Later in the day, Rachel Hirsch, managing partner at Wellness Growth Ventures, Steve Young, managing partner at Manna Tree and Wayne Wu, managing partner at VMG, discussed why tinned fish, cottage cheese and sparkling water are the apple of some VC’s eyes
While the trio took to the stage to share their thoughts on the state of VC investing, they also emphasized the importance of not taking on institutional capital unless absolutely necessary. Hirsch detailed how despite being a venture firm, Wellness advocates for its portfolio brands to explore the many forms of non-dilutive capital that are often untapped, particularly among its core focus on women-owned businesses.
For those in need of capital, panelists put a heavy emphasis on why simplicity, focus and strong gross margins remain essential to getting investors to buy in. Wu believes that despite the environment being tough, there’s more early stage capital available to food and beverage brands today than there was 20 years ago, adding that interest has shifted back onto those with less aggressive go-to-market strategies, simpler teams and focused product portfolios.

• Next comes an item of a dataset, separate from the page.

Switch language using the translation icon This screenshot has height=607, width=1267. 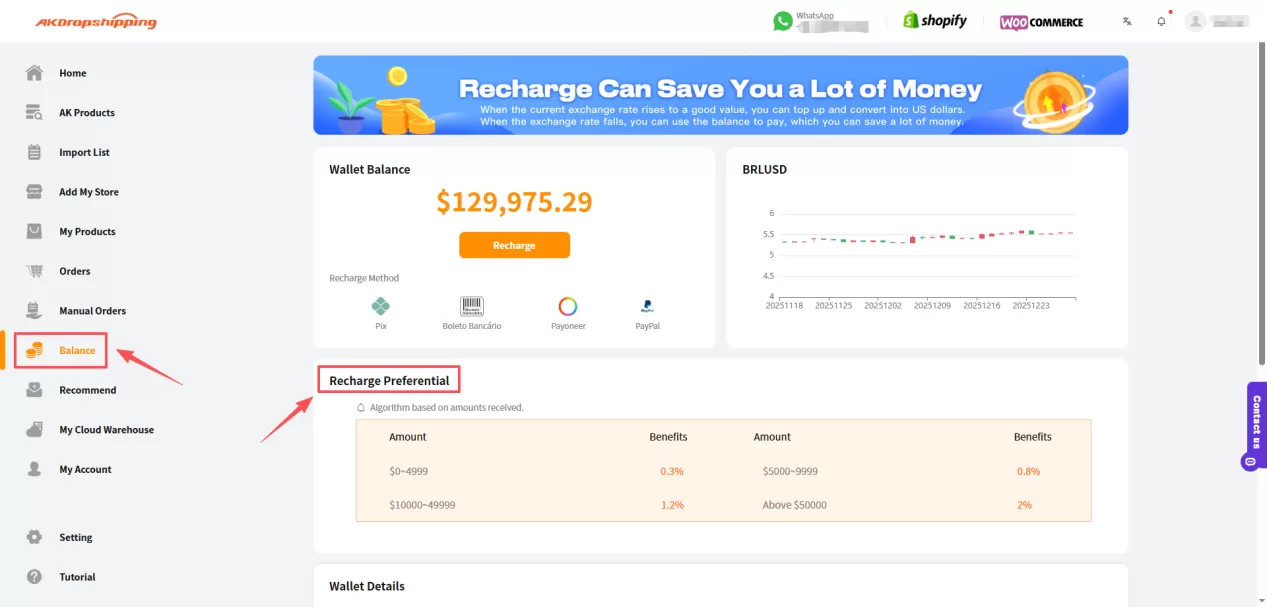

On day two, brand leaders, founders, and industry stakeholders took the stage to tell their stories and give attendees useful advice on building long-lasting success in CPG food.
Brad Charron discussed how he became the “re-founder” and CEO of ALOHA in 2017 and why he saw the potential for success.

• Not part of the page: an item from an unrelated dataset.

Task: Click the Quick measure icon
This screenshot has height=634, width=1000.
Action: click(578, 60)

“The company was trying to do too much, too fast, too soon. Not an original story,” he said. “Here’s what I saw: Untapped, enormous potential. I love to compete, and I love to compete for something that’s worthwhile fighting for.”

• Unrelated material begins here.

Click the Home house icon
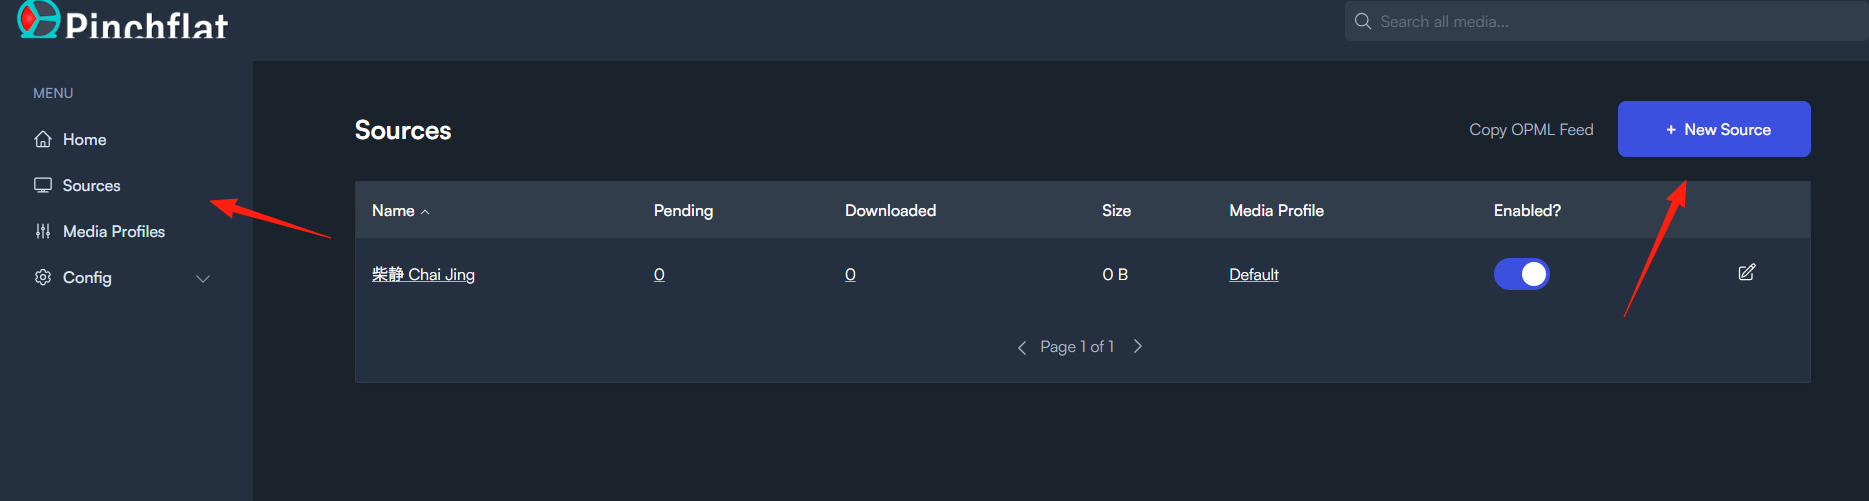 [43, 139]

When Charron took over the leadership role, one of the first meetings he had with a retail buyer ended with Charron being told ALOHA was being dropped from Target. Charron said he couldn’t blame them because it was a “beautiful idea that wasn’t executing.”
Fast-forward seven years and the company is a profitable, employee-owned B Corporation with more than $100 million in sales.
How did Charron help turn ALOHA around? His first task was SKU rationalization because there were “too many products.” Although ALOHA makes protein drinks and powders, the focus needed to be on bars, which were the brand’s core line.
“Be great at something first and then expand,” he said. “Get excited about your ideas, get excited about the future, innovate in your heart and execute with mental focus.”
Closing out the annual winter conference, California-based “crème cloud” producer Mochi Love took home the Pitch Slam trophy in a tight competition that featured five other finalists, including Doosra modern Indian snacks, Brune Kitchen clean label cookies, Harken functional, better-for-you candy bars, NOOISH matzo ball soup, and Chutni Punch finishing seasoning powders.
As the champion of Pitch Slam 15, Mochi Love walked away with a $10,000 awareness-building advertising package from Nosh and bragging rights.